What you have to do. The whole listing is to be transcribed exactly as it stands.

Input records.
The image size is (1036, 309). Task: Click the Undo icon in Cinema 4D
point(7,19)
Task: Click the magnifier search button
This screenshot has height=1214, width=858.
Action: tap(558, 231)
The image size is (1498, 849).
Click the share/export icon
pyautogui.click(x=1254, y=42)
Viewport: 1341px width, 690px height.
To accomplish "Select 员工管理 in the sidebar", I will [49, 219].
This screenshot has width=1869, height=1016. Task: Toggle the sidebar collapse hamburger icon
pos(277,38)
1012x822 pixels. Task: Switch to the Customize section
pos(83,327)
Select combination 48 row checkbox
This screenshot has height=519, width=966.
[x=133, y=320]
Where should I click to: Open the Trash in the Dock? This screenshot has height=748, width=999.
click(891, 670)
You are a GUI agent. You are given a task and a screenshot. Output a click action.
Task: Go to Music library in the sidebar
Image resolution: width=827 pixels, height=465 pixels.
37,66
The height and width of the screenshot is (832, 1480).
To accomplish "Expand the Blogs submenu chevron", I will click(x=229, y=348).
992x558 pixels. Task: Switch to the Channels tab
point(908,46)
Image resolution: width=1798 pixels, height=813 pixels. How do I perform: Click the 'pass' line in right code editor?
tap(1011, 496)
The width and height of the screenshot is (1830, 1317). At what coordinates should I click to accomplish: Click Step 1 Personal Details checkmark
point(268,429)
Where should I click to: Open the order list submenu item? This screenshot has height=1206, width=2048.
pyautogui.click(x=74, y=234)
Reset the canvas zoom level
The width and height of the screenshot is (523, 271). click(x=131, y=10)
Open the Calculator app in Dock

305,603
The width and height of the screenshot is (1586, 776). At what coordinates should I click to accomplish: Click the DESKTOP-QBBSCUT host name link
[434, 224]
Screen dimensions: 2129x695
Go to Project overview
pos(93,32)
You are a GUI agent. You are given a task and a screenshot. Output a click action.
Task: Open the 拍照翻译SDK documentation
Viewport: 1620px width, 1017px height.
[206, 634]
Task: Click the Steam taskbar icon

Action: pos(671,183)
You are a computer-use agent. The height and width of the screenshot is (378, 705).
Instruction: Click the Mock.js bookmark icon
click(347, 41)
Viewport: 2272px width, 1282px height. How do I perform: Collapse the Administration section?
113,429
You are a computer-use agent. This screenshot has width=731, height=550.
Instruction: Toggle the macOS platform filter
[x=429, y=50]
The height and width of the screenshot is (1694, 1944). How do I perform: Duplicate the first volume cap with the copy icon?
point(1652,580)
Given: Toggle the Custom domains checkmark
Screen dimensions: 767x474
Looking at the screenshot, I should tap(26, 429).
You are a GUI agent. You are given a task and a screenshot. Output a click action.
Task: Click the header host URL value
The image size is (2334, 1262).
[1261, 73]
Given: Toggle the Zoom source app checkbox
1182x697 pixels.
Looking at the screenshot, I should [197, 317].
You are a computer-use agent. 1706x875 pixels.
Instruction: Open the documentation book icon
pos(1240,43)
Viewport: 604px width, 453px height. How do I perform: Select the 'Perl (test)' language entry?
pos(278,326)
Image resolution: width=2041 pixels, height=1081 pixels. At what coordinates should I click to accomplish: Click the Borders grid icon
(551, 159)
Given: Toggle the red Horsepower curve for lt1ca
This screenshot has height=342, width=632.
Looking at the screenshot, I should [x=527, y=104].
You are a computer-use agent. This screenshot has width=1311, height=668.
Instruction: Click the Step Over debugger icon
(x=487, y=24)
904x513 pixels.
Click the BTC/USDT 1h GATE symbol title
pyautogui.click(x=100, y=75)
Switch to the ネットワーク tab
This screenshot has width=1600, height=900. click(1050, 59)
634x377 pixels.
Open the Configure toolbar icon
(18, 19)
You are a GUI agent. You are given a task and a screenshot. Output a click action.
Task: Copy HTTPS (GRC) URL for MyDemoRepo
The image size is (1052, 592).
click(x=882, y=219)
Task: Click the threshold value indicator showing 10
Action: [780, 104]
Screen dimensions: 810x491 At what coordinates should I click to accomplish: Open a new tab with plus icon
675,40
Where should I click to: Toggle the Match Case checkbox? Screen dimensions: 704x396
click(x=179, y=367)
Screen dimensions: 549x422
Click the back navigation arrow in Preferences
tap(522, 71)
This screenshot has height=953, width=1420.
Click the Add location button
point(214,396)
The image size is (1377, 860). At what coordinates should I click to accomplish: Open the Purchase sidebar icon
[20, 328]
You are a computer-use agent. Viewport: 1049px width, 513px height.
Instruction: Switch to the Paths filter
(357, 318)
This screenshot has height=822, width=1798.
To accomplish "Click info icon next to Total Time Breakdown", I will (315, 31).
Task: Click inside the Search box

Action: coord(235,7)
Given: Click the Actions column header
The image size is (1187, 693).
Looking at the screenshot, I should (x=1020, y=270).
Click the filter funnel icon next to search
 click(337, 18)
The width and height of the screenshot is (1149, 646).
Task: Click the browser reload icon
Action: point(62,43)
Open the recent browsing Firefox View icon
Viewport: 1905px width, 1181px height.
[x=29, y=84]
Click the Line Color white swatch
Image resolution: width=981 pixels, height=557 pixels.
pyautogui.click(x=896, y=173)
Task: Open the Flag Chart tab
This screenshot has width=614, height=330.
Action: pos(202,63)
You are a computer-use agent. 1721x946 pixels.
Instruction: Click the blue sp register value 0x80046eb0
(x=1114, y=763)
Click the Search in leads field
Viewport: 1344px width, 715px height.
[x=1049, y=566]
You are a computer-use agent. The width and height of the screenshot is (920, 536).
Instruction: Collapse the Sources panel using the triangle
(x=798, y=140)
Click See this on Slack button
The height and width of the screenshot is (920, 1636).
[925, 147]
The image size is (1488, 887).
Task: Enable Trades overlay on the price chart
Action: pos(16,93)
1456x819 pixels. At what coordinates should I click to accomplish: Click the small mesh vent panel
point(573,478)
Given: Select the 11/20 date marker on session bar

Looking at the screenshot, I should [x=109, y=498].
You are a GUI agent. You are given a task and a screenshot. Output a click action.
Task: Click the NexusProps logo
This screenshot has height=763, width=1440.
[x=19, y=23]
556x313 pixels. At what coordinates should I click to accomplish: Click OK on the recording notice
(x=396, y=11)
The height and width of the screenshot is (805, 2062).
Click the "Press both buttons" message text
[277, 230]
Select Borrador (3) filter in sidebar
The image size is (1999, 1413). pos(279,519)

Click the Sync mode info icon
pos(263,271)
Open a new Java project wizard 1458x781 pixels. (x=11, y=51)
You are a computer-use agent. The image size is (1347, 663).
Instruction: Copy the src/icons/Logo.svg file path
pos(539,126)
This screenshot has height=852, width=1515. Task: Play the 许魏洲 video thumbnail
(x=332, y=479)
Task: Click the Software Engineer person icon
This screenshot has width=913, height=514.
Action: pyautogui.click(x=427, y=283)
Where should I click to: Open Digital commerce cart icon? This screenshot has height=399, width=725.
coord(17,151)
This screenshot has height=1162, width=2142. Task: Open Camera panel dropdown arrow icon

The completed task.
The image size is (1036, 309). Task: Click the Undo icon in Cinema 4D
point(7,19)
Task: Click the magnifier search button
This screenshot has height=1214, width=858.
Action: tap(558, 231)
The image size is (1498, 849).
Click the share/export icon
pyautogui.click(x=1254, y=42)
Viewport: 1341px width, 690px height.
To accomplish "Select 员工管理 in the sidebar", I will [49, 219].
This screenshot has width=1869, height=1016. Task: Toggle the sidebar collapse hamburger icon
pos(277,38)
1012x822 pixels. Task: Switch to the Customize section
pos(83,327)
Select combination 48 row checkbox
This screenshot has height=519, width=966.
[x=133, y=320]
Where should I click to: Open the Trash in the Dock? This screenshot has height=748, width=999.
click(891, 670)
You are a GUI agent. You are given a task and a screenshot. Output a click action.
Task: Go to Music library in the sidebar
Image resolution: width=827 pixels, height=465 pixels.
37,66
The height and width of the screenshot is (832, 1480).
To accomplish "Expand the Blogs submenu chevron", I will click(x=229, y=348).
992x558 pixels. Task: Switch to the Channels tab
point(908,46)
Image resolution: width=1798 pixels, height=813 pixels. How do I perform: Click the 'pass' line in right code editor?
tap(1011, 496)
The width and height of the screenshot is (1830, 1317). At what coordinates should I click to accomplish: Click Step 1 Personal Details checkmark
point(268,429)
Where should I click to: Open the order list submenu item? This screenshot has height=1206, width=2048.
pyautogui.click(x=74, y=234)
Reset the canvas zoom level
The width and height of the screenshot is (523, 271). click(x=131, y=10)
Open the Calculator app in Dock

305,603
The width and height of the screenshot is (1586, 776). At what coordinates should I click to accomplish: Click the DESKTOP-QBBSCUT host name link
[434, 224]
Screen dimensions: 2129x695
Go to Project overview
pos(93,32)
You are a GUI agent. You are given a task and a screenshot. Output a click action.
Task: Open the 拍照翻译SDK documentation
Viewport: 1620px width, 1017px height.
[206, 634]
Task: Click the Steam taskbar icon

Action: pos(671,183)
You are a computer-use agent. The height and width of the screenshot is (378, 705).
Instruction: Click the Mock.js bookmark icon
click(347, 41)
Viewport: 2272px width, 1282px height. How do I perform: Collapse the Administration section?
113,429
You are a computer-use agent. This screenshot has width=731, height=550.
Instruction: Toggle the macOS platform filter
[x=429, y=50]
The height and width of the screenshot is (1694, 1944). How do I perform: Duplicate the first volume cap with the copy icon?
point(1652,580)
Given: Toggle the Custom domains checkmark
Screen dimensions: 767x474
Looking at the screenshot, I should tap(26, 429).
You are a GUI agent. You are given a task and a screenshot. Output a click action.
Task: Click the header host URL value
The image size is (2334, 1262).
[1261, 73]
Given: Toggle the Zoom source app checkbox
1182x697 pixels.
Looking at the screenshot, I should [197, 317].
You are a computer-use agent. 1706x875 pixels.
Instruction: Open the documentation book icon
pos(1240,43)
Viewport: 604px width, 453px height. How do I perform: Select the 'Perl (test)' language entry?
pos(278,326)
Image resolution: width=2041 pixels, height=1081 pixels. At what coordinates should I click to accomplish: Click the Borders grid icon
(551, 159)
Given: Toggle the red Horsepower curve for lt1ca
This screenshot has height=342, width=632.
Looking at the screenshot, I should [x=527, y=104].
You are a computer-use agent. This screenshot has width=1311, height=668.
Instruction: Click the Step Over debugger icon
(x=487, y=24)
904x513 pixels.
Click the BTC/USDT 1h GATE symbol title
pyautogui.click(x=100, y=75)
Switch to the ネットワーク tab
This screenshot has width=1600, height=900. click(1050, 59)
634x377 pixels.
Open the Configure toolbar icon
(18, 19)
You are a GUI agent. You are given a task and a screenshot. Output a click action.
Task: Copy HTTPS (GRC) URL for MyDemoRepo
The image size is (1052, 592).
click(x=882, y=219)
Task: Click the threshold value indicator showing 10
Action: [780, 104]
Screen dimensions: 810x491 At what coordinates should I click to accomplish: Open a new tab with plus icon
675,40
Where should I click to: Toggle the Match Case checkbox? Screen dimensions: 704x396
click(x=179, y=367)
Screen dimensions: 549x422
Click the back navigation arrow in Preferences
tap(522, 71)
This screenshot has height=953, width=1420.
Click the Add location button
point(214,396)
The image size is (1377, 860). At what coordinates should I click to accomplish: Open the Purchase sidebar icon
[20, 328]
You are a computer-use agent. Viewport: 1049px width, 513px height.
Instruction: Switch to the Paths filter
(357, 318)
This screenshot has height=822, width=1798.
To accomplish "Click info icon next to Total Time Breakdown", I will (315, 31).
Task: Click inside the Search box

Action: coord(235,7)
Given: Click the Actions column header
The image size is (1187, 693).
Looking at the screenshot, I should (x=1020, y=270).
Click the filter funnel icon next to search
 click(337, 18)
The width and height of the screenshot is (1149, 646).
Task: Click the browser reload icon
Action: point(62,43)
Open the recent browsing Firefox View icon
Viewport: 1905px width, 1181px height.
[x=29, y=84]
Click the Line Color white swatch
Image resolution: width=981 pixels, height=557 pixels.
pyautogui.click(x=896, y=173)
Task: Open the Flag Chart tab
This screenshot has width=614, height=330.
Action: pos(202,63)
You are a computer-use agent. 1721x946 pixels.
Instruction: Click the blue sp register value 0x80046eb0
(x=1114, y=763)
Click the Search in leads field
Viewport: 1344px width, 715px height.
[x=1049, y=566]
You are a computer-use agent. The width and height of the screenshot is (920, 536).
Instruction: Collapse the Sources panel using the triangle
(x=798, y=140)
Click See this on Slack button
The height and width of the screenshot is (920, 1636).
[925, 147]
The image size is (1488, 887).
Task: Enable Trades overlay on the price chart
Action: pos(16,93)
1456x819 pixels. At what coordinates should I click to accomplish: Click the small mesh vent panel
point(573,478)
Given: Select the 11/20 date marker on session bar

Looking at the screenshot, I should [x=109, y=498].
You are a GUI agent. You are given a task and a screenshot. Output a click action.
Task: Click the NexusProps logo
This screenshot has height=763, width=1440.
[x=19, y=23]
556x313 pixels. At what coordinates should I click to accomplish: Click OK on the recording notice
(x=396, y=11)
The height and width of the screenshot is (805, 2062).
Click the "Press both buttons" message text
[277, 230]
Select Borrador (3) filter in sidebar
The image size is (1999, 1413). pos(279,519)

Click the Sync mode info icon
pos(263,271)
Open a new Java project wizard 1458x781 pixels. (x=11, y=51)
You are a computer-use agent. The image size is (1347, 663).
Instruction: Copy the src/icons/Logo.svg file path
pos(539,126)
This screenshot has height=852, width=1515. Task: Play the 许魏洲 video thumbnail
(x=332, y=479)
Task: Click the Software Engineer person icon
This screenshot has width=913, height=514.
Action: pyautogui.click(x=427, y=283)
Where should I click to: Open Digital commerce cart icon? This screenshot has height=399, width=725.
coord(17,151)
This screenshot has height=1162, width=2142. Task: Open Camera panel dropdown arrow icon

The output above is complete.